___ Given records

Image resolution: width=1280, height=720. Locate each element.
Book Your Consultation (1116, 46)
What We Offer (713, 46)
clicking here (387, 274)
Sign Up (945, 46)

______

§ Exercise prompt
Only an exact copy of the data above will do.

§ Final answer
Image resolution: width=1280, height=720. Locate each element.
Book Your Consultation (1116, 46)
What We Offer (713, 46)
clicking here (387, 274)
Sign Up (945, 46)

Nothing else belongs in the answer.